The Black Watch
For All the World
ATOM Records
Heaven awaits John Andrew Fredrick, who gets his angel wings on For All the World. Outfitted with a feathery set for promotional photos accompanying the transcendent, yet approachable, new double album from his enraptured dream-pop vessel The Black Watch, now on its 25th voyage of record, Fredrick appears to be taken with the irony of it all, the imagery casting him as an earthbound, guitar-wielding everyman — wearing a hoodie, of course — with seraphic aspirations of flight. Maybe operating a drone is more his speed.
Diverging interests in mortality and faith, pipe dreams and lost love, as well as desire and the fickle recall of the human mind, are lifted from elegiac lyrics — Fredrick being a novelist and English professor, too — that probe and ponder, as The Black Watch eschews the ethereal for a less complicated, more direct tack. That was an avenue they explored on 2004’s Weird Rooms, and the directional shift continues with For All the World, where the etchings are sharper than usual and straightaway propulsion often wins the day.
While the summery, samba-like sway and light acoustic plucking of an undulating “There’s a Place” and the misty English folk mystique of “The Hook Stuck” seem beautifully orphaned, stronger personalities sally forth confidently on For All the World. It must be the pleasing melodies and brisk tempos of a crisply distorted and playful “Surely You Rally” — howling in the distance — and a sublime and ridiculous dandy “Lord Marchpane,” as well as the cascading, sparkly “Fainting,” that catch the ear and keep hold with such an assured ease.
Then again, there are prettier and fuller realizations of The Black Watch aesthetic, such as the auroral psychedelic blowout “Madcap Girl” — its headful of blurred, disembodied mumble untroubled by faraway, streaming artillery softly bombing away in Floydian wonder — and a bittersweet “Not for Us,” its heart never healing quite right despite its lovely swells. With its big strumming and occasional triggers of jagged riffing, its textural variety and zooming chem trails, and how it gracefully traverses endlessly rolling topography, not to mention the sense of it folding in upon itself, “Maybe Tomorrow Then” is a headphone tour de force, like “Achilles Past.” In the latter, guitars weave in and out of traffic, percussive swathes of orchestral sounds overwhelm, and everything swirls, dives, and soars in epic fashion. The mellotron must be exhausted after such a workout.
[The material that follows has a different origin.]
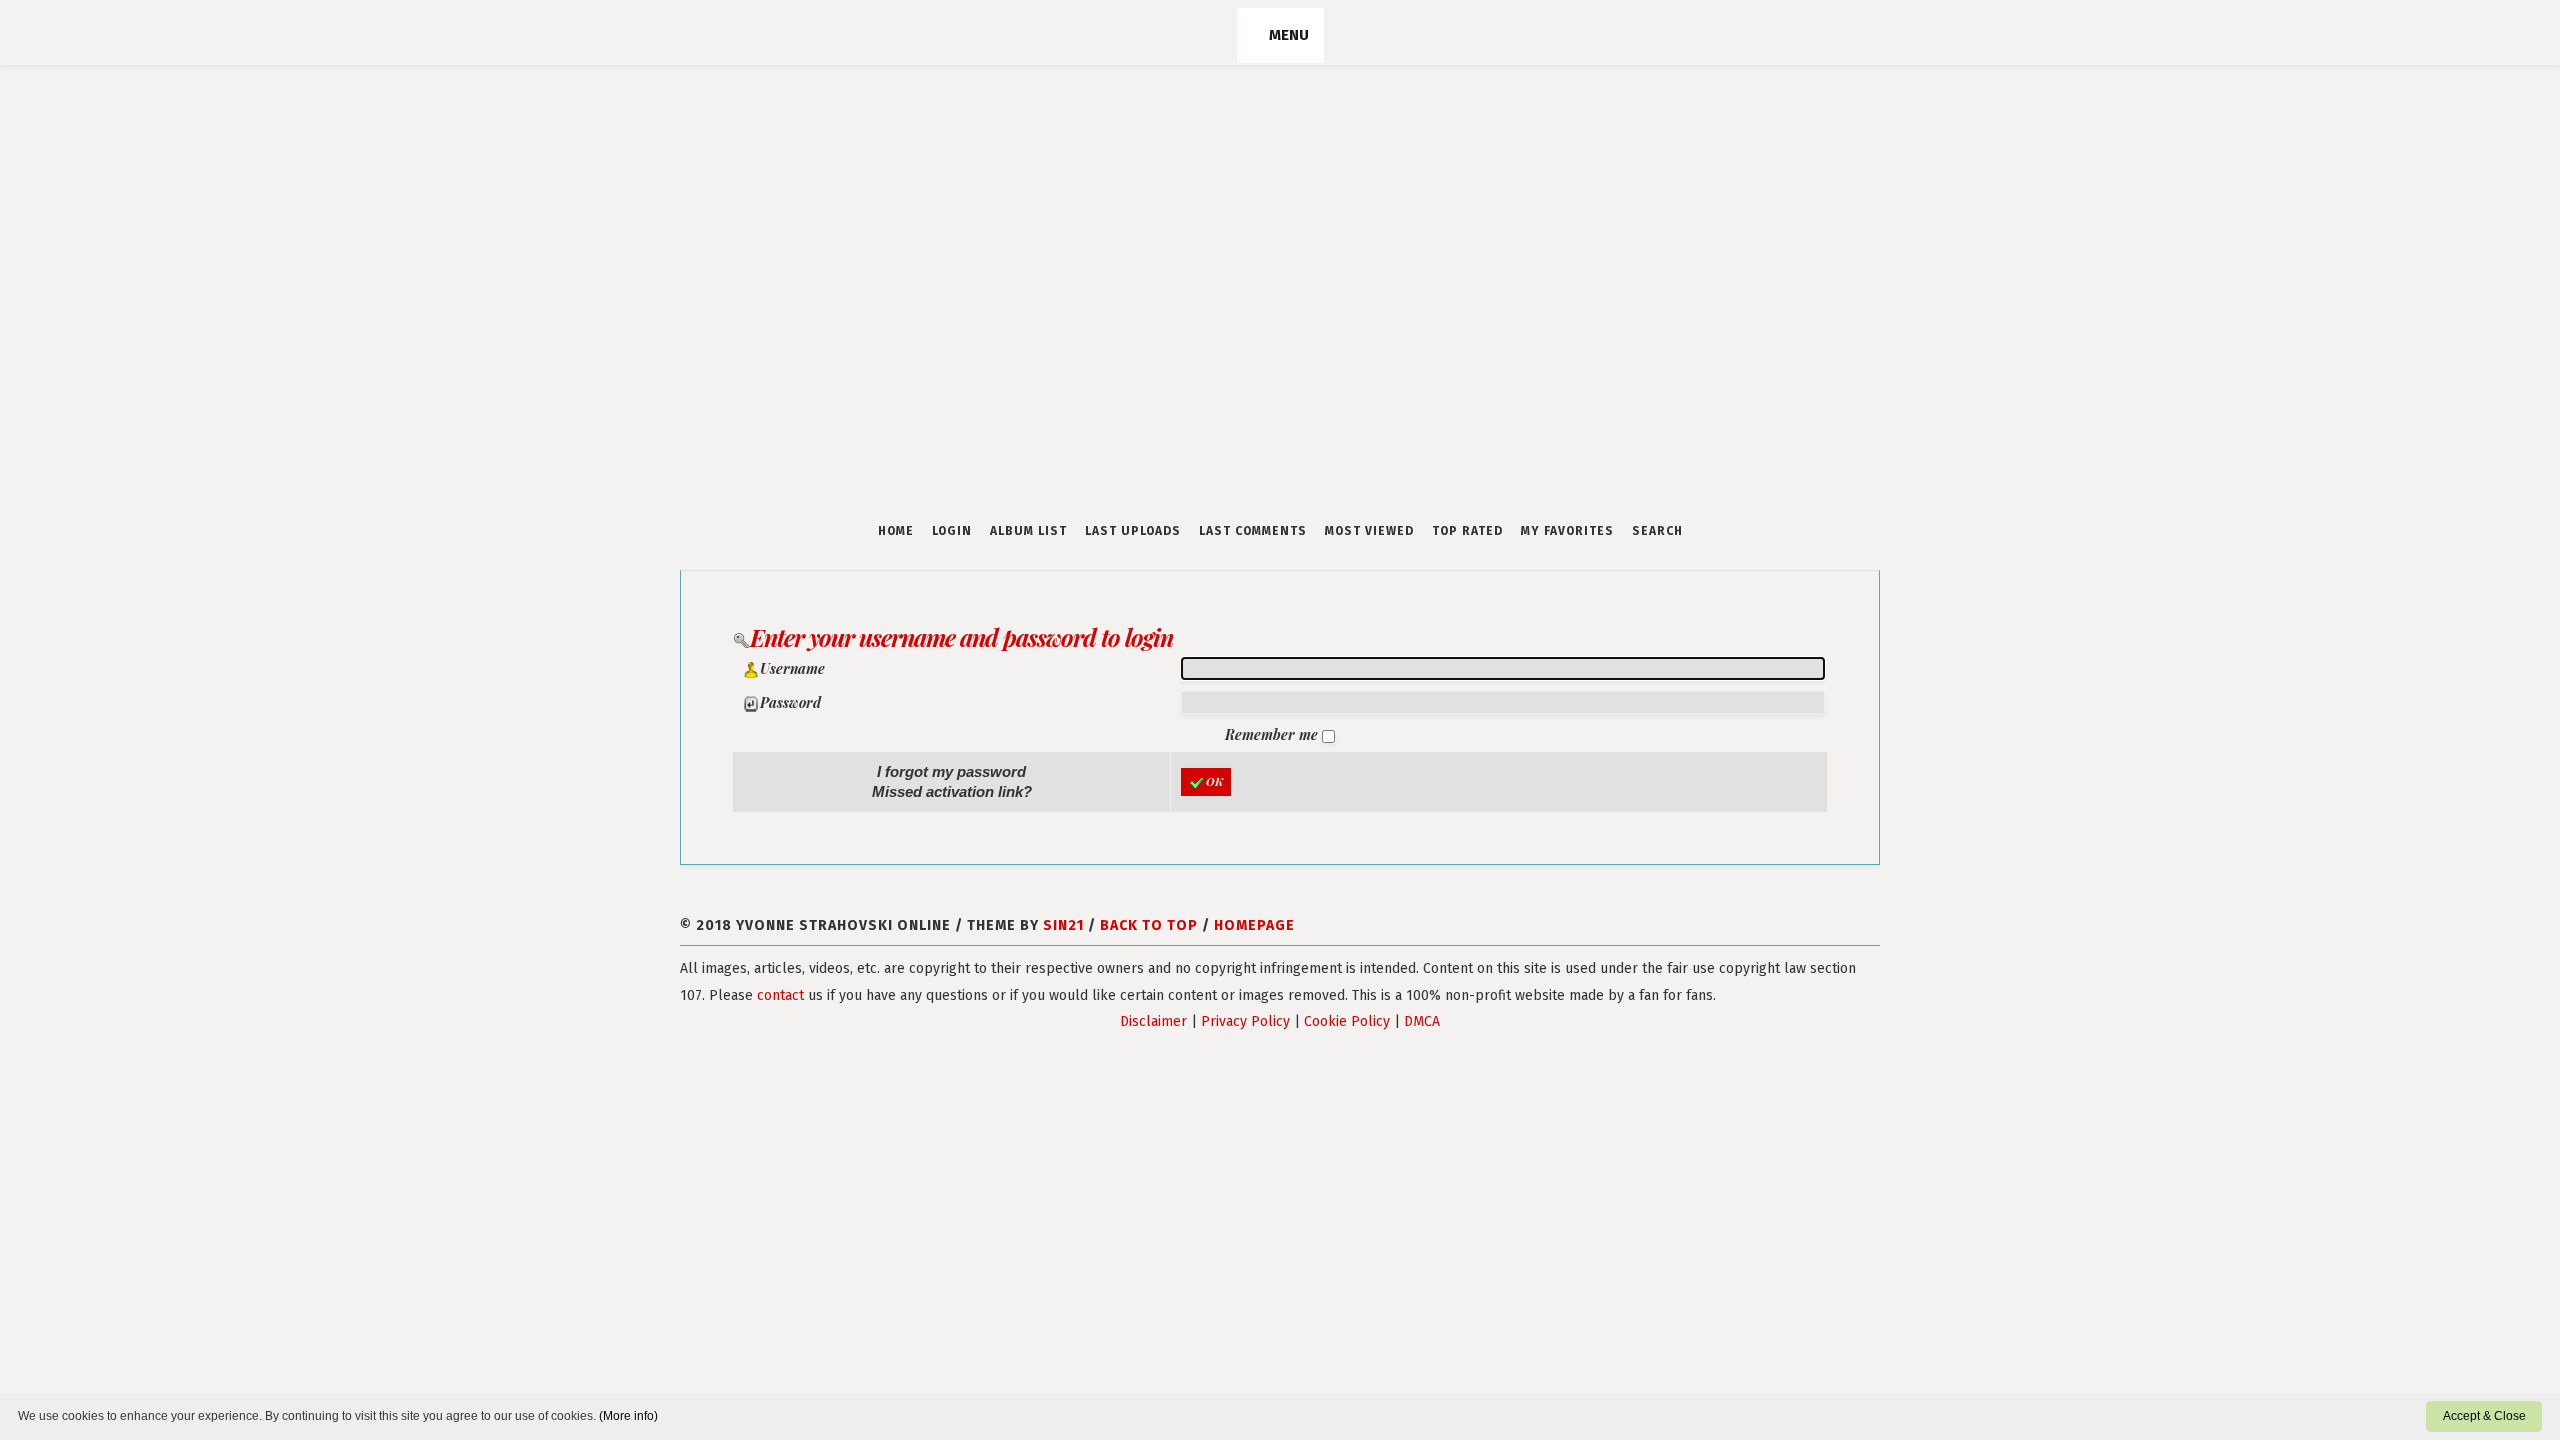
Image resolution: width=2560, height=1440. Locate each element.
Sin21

On the other hand, the simple, jangly twirl and flute-like whisper of “The Knife Cliché” yield more affecting drama, while the glassy, gaseous, string-laden “Much More” scratches that shoegazer itch. The heady rush of “Listen You Wait” is powerful, just as “Effective Forthwith” revisits The Psychedelic Furs’ moody, New Wave darkness, with synth flyovers and strange melodic whorls. As grand as the title to For All the World is, it’s the ambition — enhanced by the creativity of Andy Creighton and Misha Bullock, in particular — and detailed songcraft at work here that are to be marveled at, along with multitudes of well-articulated guitar forays and flourishes. The Black Watch is back on duty.